Over the summer, South Carolina implemented a new child custody law: H 4614, which was signed by Governor Haley on June 18, 2012. While the new law does quite a few things, one of the biggest changes involves the creation of a new requirement for the submission of parenting plans.
The goal of the law is to ensure that parents are forced to send time thinking through the practical details of their proposed custody arrangement prior to any hearings. The law states that a parenting plan should reflect parental preferences, the allocation of parenting time to be spent with each parent, and major decisions, including, but not limited to, the child’s education, medical and dental care, extracurricular activities and religious training. Some other things often found in parenting plans include the following:
- Where and when a child will be while in each parent’s physical care.

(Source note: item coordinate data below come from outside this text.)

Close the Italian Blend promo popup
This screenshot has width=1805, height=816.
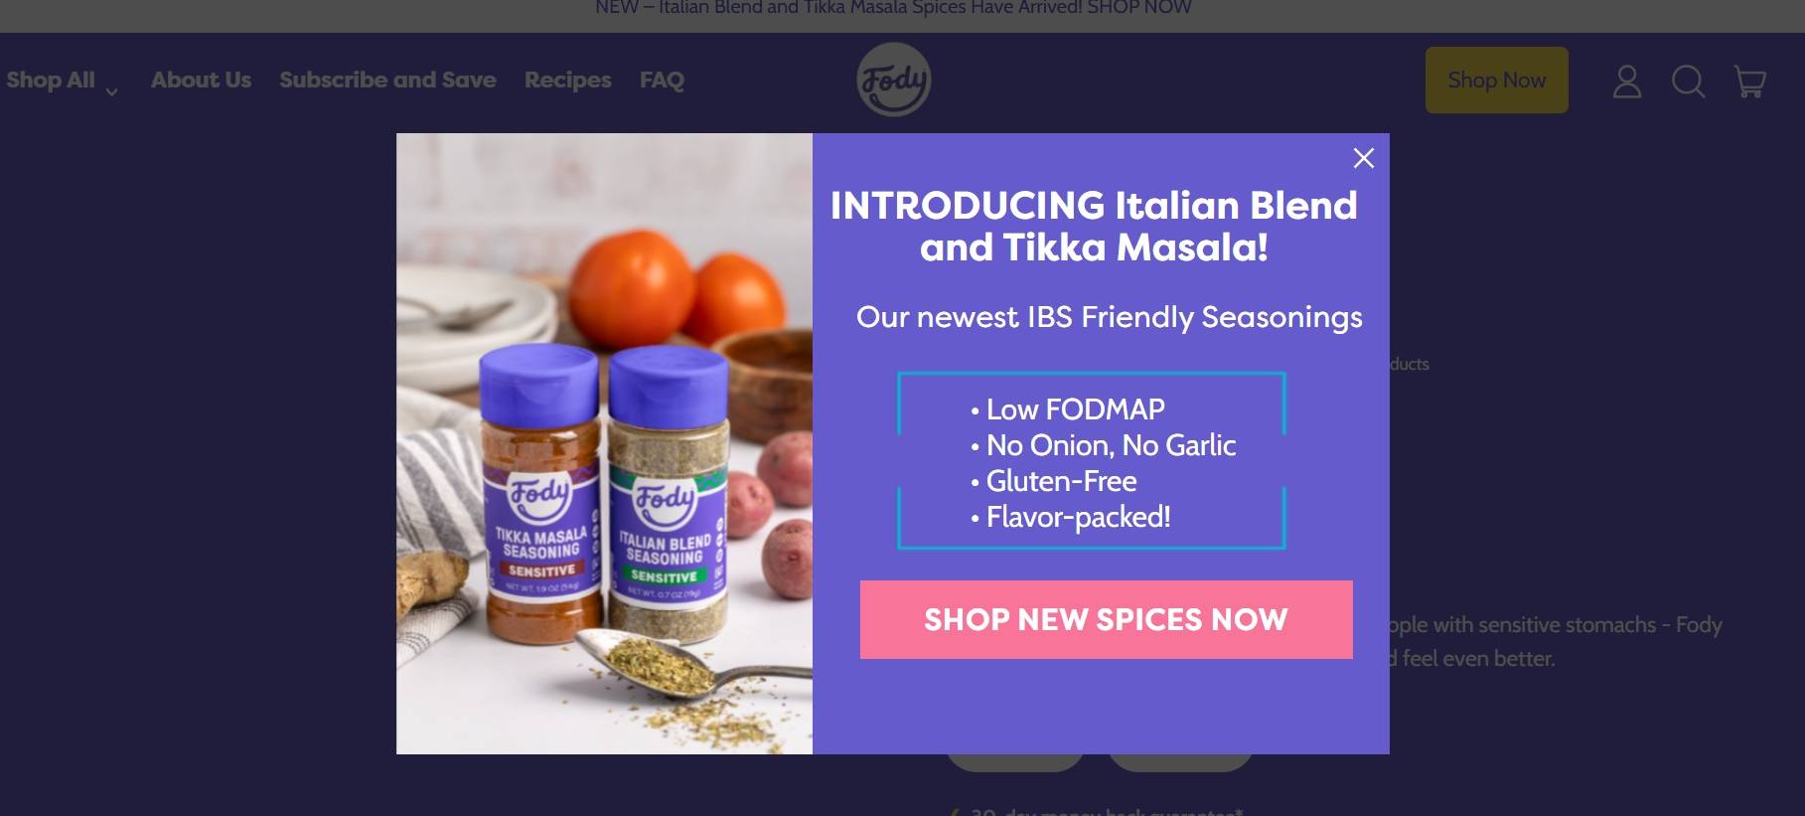tap(1364, 158)
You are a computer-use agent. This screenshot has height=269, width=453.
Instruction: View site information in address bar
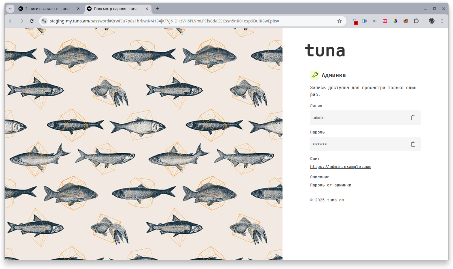(44, 21)
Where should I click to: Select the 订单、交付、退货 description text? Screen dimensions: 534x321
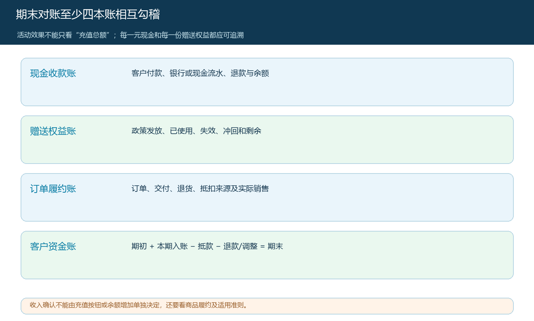coord(200,188)
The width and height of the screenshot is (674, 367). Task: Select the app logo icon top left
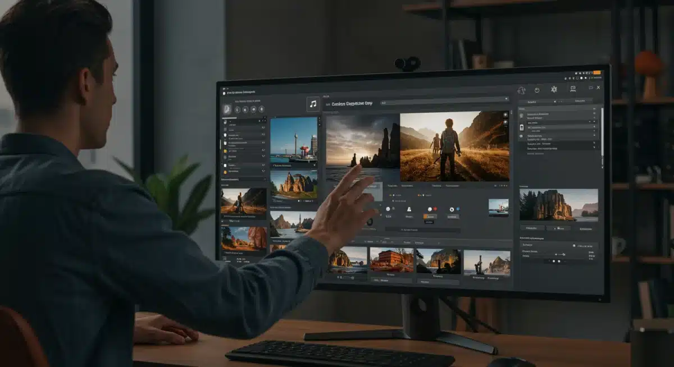[224, 93]
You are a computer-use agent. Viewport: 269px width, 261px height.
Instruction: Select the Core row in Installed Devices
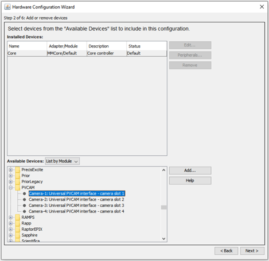[87, 53]
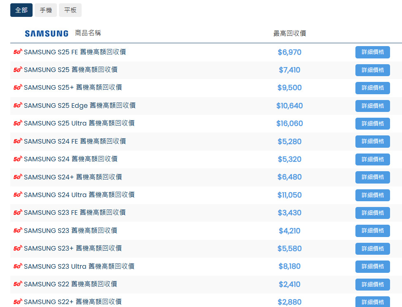
Task: Click the 5G icon beside SAMSUNG S23+
Action: [x=18, y=249]
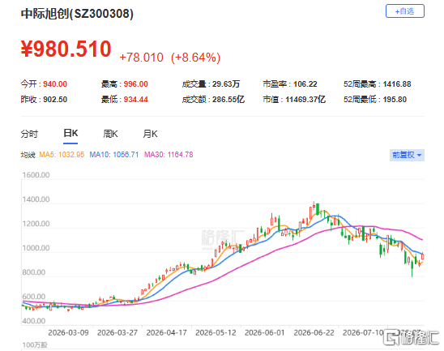
Task: Click the latest red candlestick at chart end
Action: coord(422,256)
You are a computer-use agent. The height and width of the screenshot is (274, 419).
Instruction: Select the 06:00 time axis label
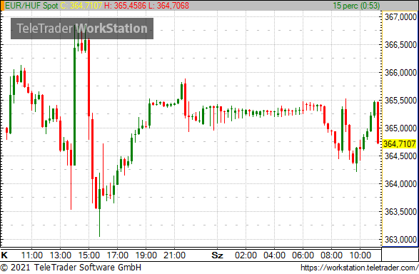[x=303, y=255]
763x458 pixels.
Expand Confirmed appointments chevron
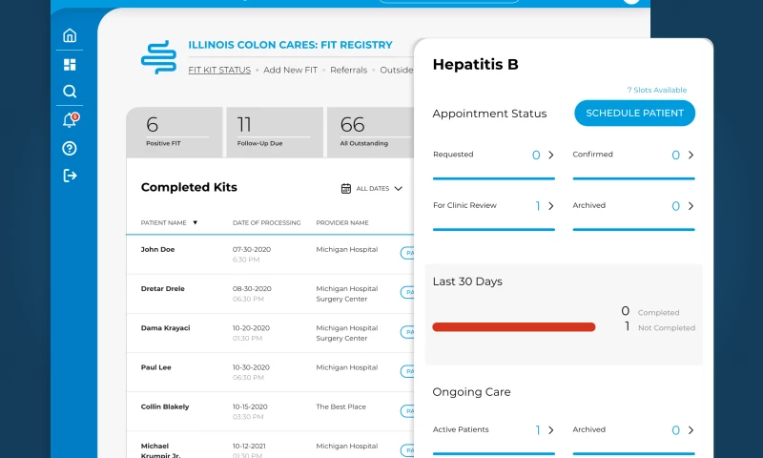point(691,155)
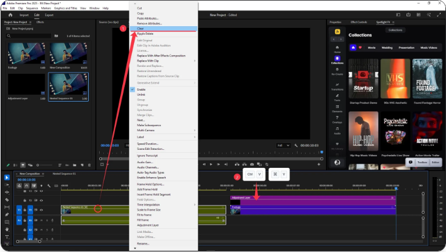Click the Music Videos category button
The image size is (446, 252).
(x=429, y=48)
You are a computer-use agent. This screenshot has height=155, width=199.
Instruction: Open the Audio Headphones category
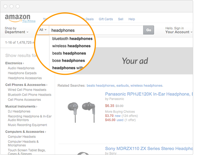[x=21, y=68]
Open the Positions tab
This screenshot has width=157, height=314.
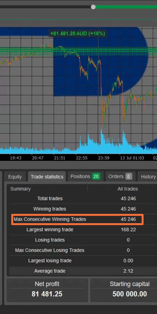tap(80, 176)
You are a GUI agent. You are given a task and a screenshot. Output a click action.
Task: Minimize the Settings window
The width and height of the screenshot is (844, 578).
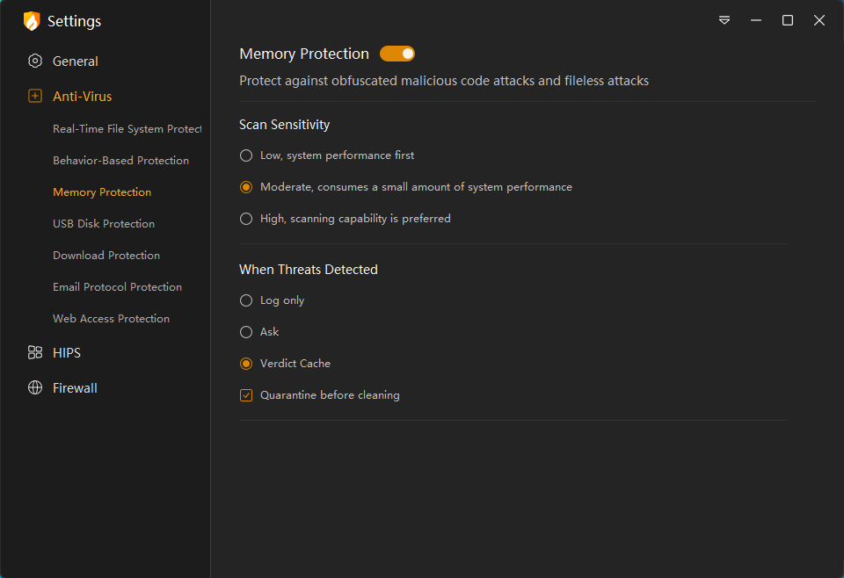(x=755, y=20)
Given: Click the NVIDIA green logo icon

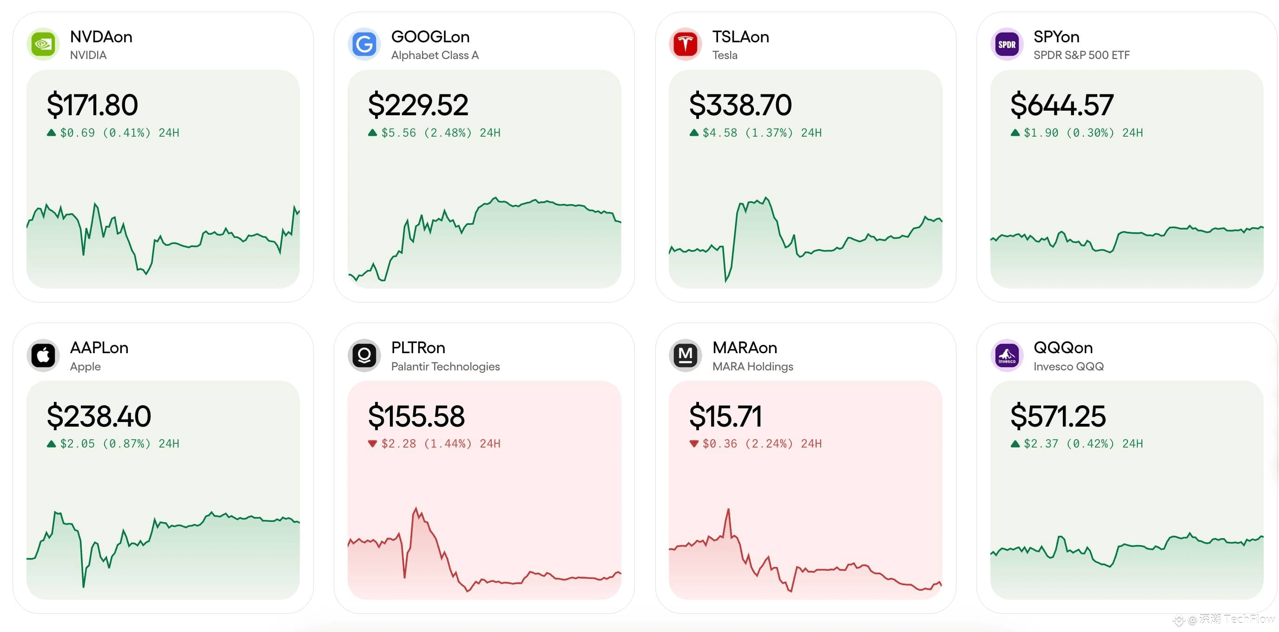Looking at the screenshot, I should pos(43,44).

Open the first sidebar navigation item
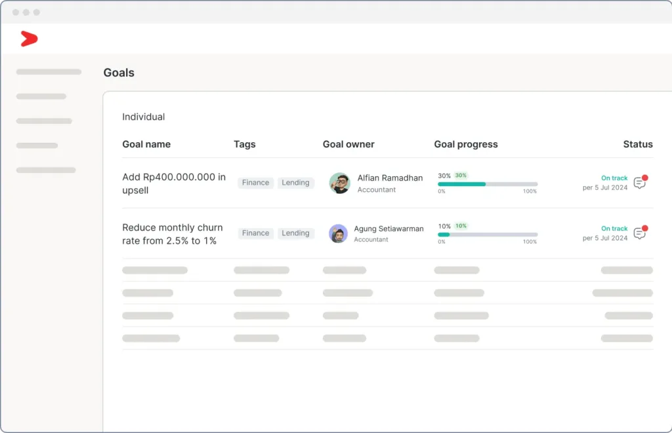pos(49,71)
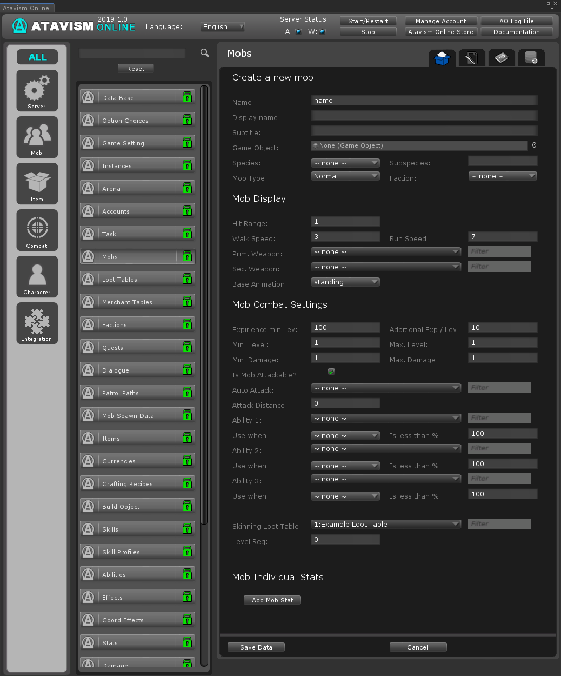Click the Game Object picker circle
Viewport: 561px width, 676px height.
click(x=534, y=145)
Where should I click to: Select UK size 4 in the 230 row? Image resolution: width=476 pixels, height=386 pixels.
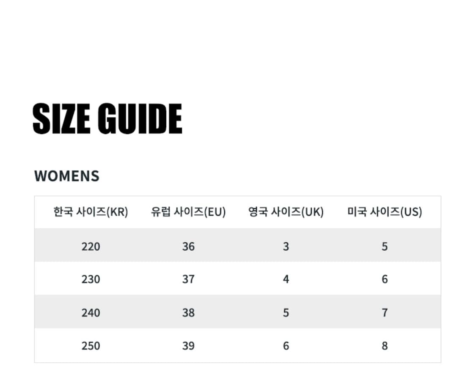tap(286, 279)
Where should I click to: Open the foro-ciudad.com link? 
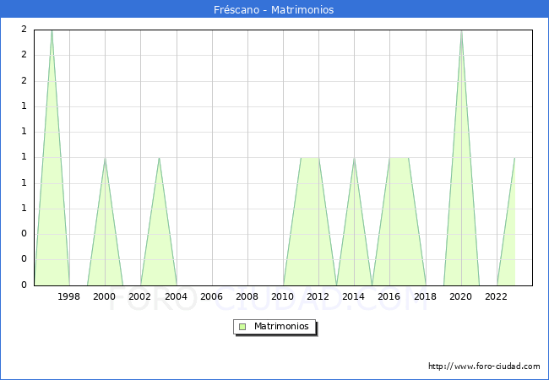[484, 366]

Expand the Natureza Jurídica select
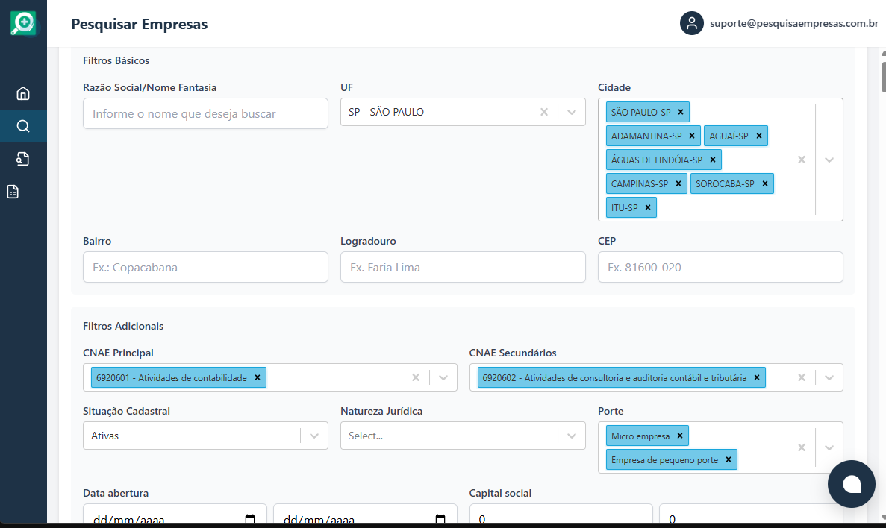click(x=572, y=436)
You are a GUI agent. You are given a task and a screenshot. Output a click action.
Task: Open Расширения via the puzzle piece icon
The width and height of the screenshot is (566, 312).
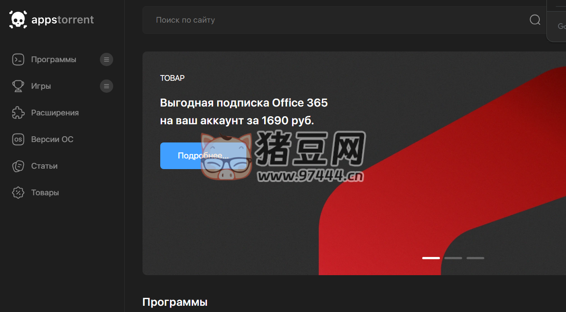pyautogui.click(x=18, y=112)
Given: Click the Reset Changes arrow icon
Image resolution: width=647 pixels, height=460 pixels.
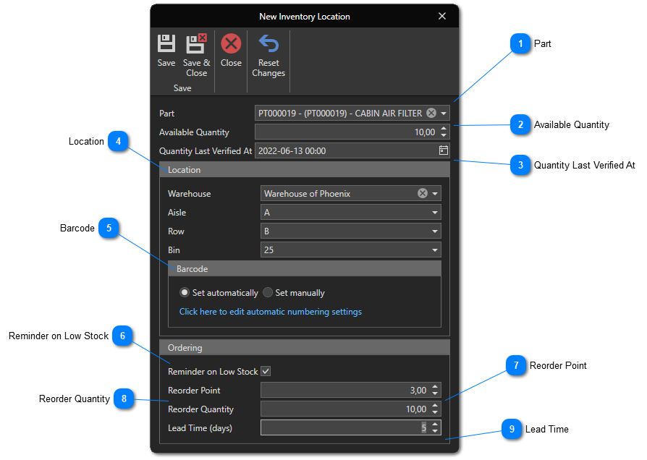Looking at the screenshot, I should (268, 44).
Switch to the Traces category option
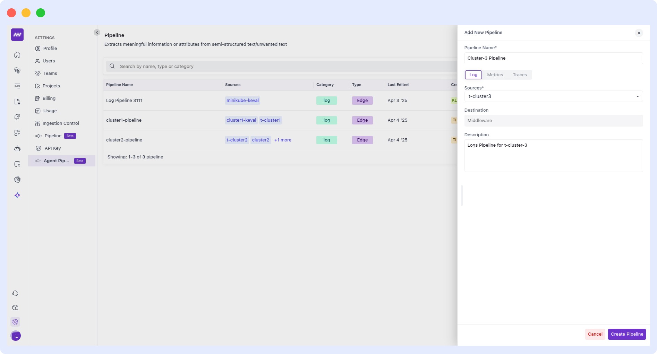657x354 pixels. tap(519, 75)
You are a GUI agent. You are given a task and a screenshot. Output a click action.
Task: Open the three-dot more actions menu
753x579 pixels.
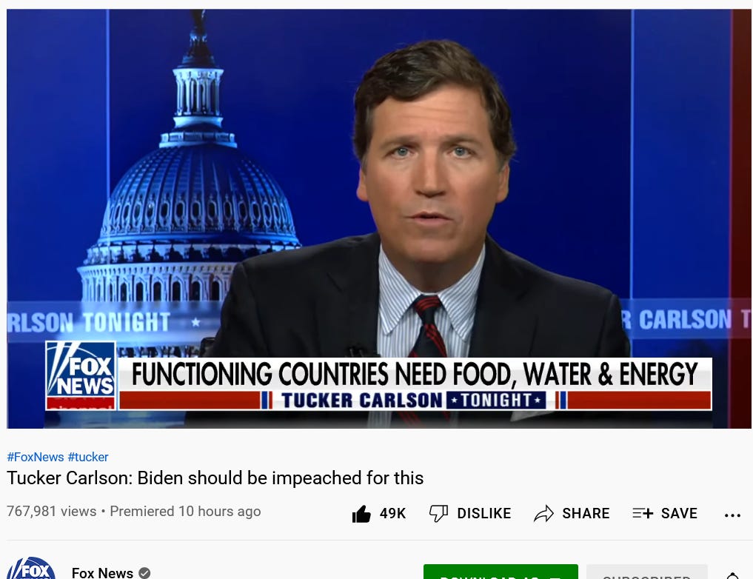tap(732, 515)
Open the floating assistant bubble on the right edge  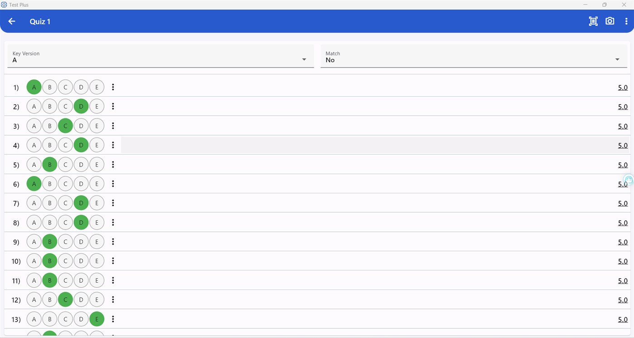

- How holidays, birthdays, vacations, school breaks, and other special occasions will be spent with each parent including the time of day that each event will begin and end.
- Transportation arrangements including how the child will be exchanged between the parents, the location of the exchange and how the transportation costs will be paid.
- Whether supervision will be needed for any parenting time and, if so, the particulars of the supervision.
- An allocation of decision-making authority between the parents, and if the parents agree that issues should be jointly decided, how to resolve a situation in which the parents disagree.
- An explanation of any limitations that will exist while one parent has physical custody of the child in terms of the other parent contacting the child and the other parent’s right to access information regarding the child.
The law took effect on August 17, 2012, at which time parenting plans must be submitted by each party at all temporary hearings where custody is contested. This obligation continues beyond the temporary hearings, as the law requires that updated parenting plans be submitted at the final hearing. The Family Court will consider these plans before issuing a temporary or final custody order, although the law states that if one party fails to submit a parenting plan, the court is not prevented from issuing an order.